Carlos Iván y la lección del día
Confieso que estuve entre los cientos y cientos que se apiñaron en la Iglesia de la Recoleta para rezar y despedir a Carlos Iván Degregori y que escuché atento la disertación sacerdotal y los testimonios.
Nunca había observado en funeral alguno tanto cariño y dolor, tantas querencias hondas y palpado en lagrimas ajenas el profundo significado de la amistad. No conocí al antropólogo personalmente, pero pude percibir que no era cualquier humano que pasa sino uno de esos que deja huella.
Dijeron que el científico social optó por un funeral en la línea de su formación católica y en el centro del espíritu recoleto, que es también el de la Universidad Católica. La Plaza Francia, los derechos humanos, el alma mater, los cánticos andinos, todo confluía para dar a conocer a Degregori a aquellos que, como yo, no lo conocíamos.

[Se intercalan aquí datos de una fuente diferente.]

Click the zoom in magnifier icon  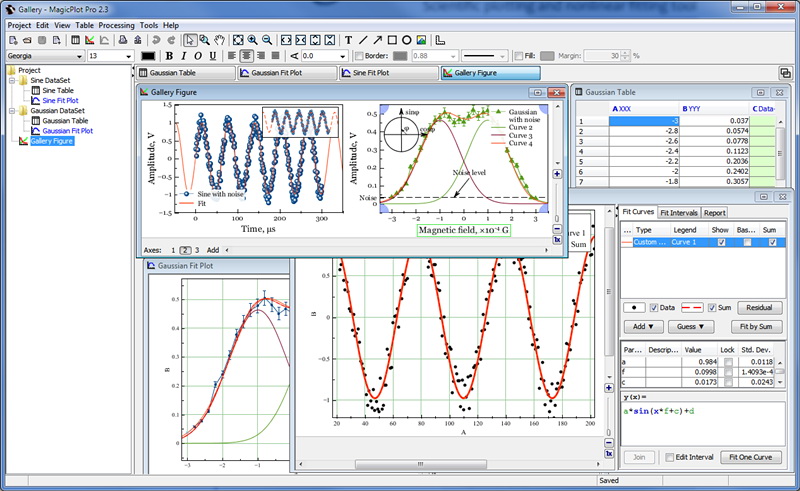pyautogui.click(x=252, y=40)
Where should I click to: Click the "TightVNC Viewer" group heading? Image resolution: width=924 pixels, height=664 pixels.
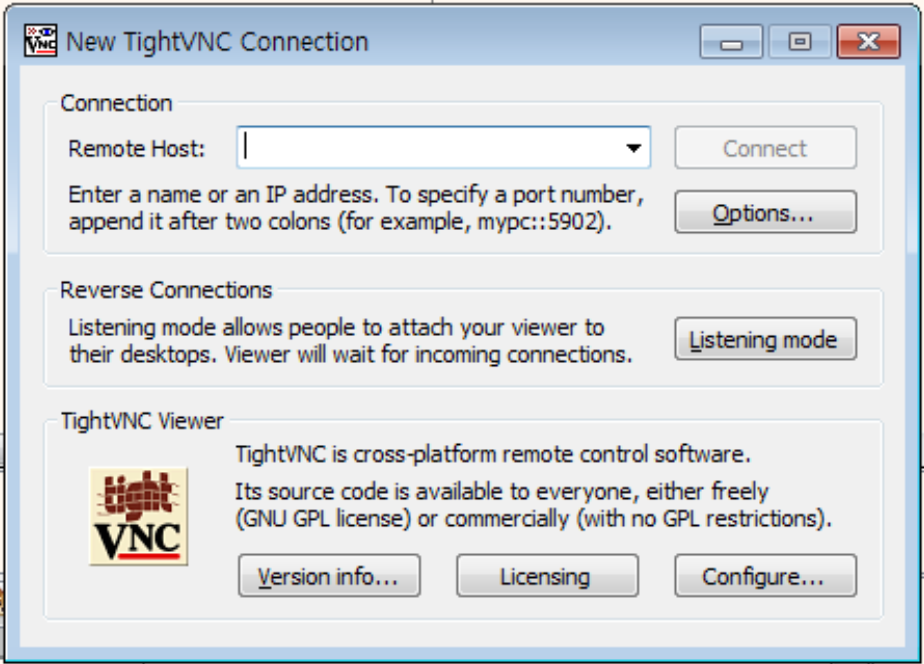pos(142,421)
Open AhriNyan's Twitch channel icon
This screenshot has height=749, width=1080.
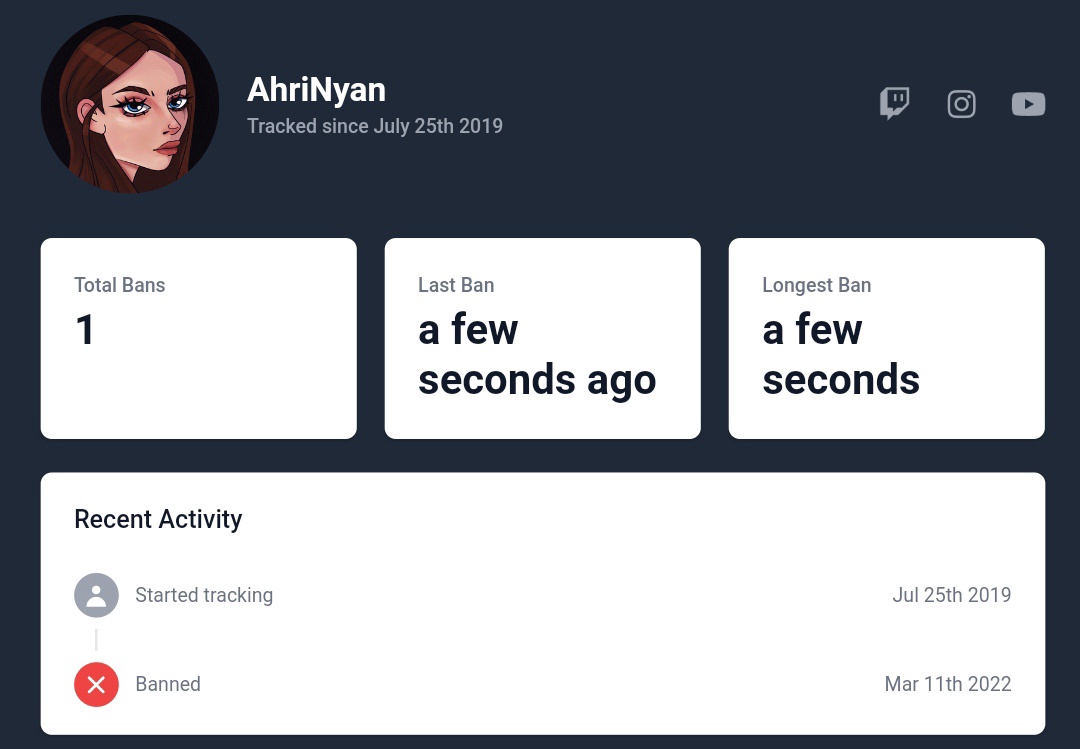tap(894, 104)
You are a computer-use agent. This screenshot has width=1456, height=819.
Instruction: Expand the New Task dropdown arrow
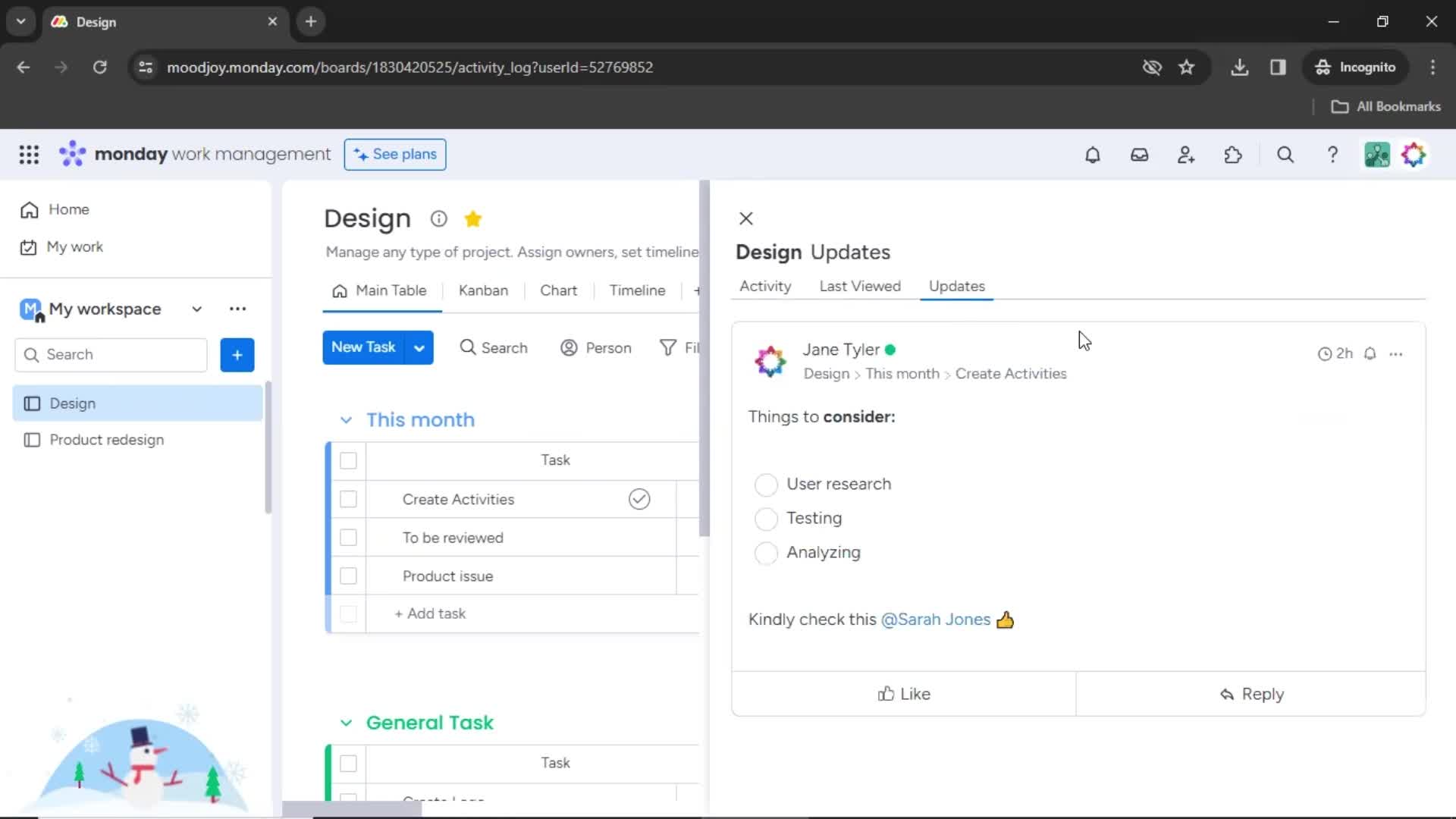[420, 348]

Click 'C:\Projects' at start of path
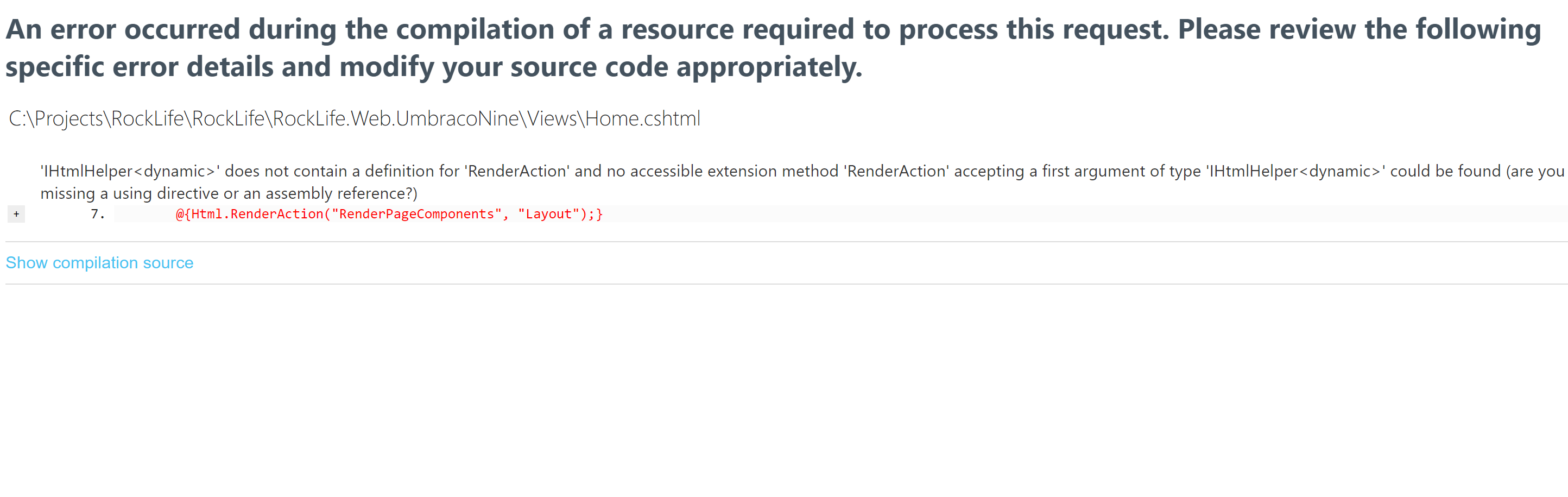[56, 118]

Lo que impresionó a este blogger fue la resignación pacientemente ganada por el intelectual, sus postreros diálogos sobre el Perú, el arte de filosofar sobre la vida y la muerte mientras daba fin a su agonía. Él no se escondió y, como en el arte del bien morir (que es un colofón del buen vivir), el pensador tuvo el coraje de planificar cada símbolo, cada mensaje y cada música de sus exequias.
No me extraña haber visto tantos ojos inyectados de agujas, de cóncavos dolores diseminados en un templo. Degregori me dio el privilegio de conocerlo sin que, en ese instante, pudieramos estrecharnos la mano o intercambiar una sola palabra. Así viven y mueren los grandes hombres.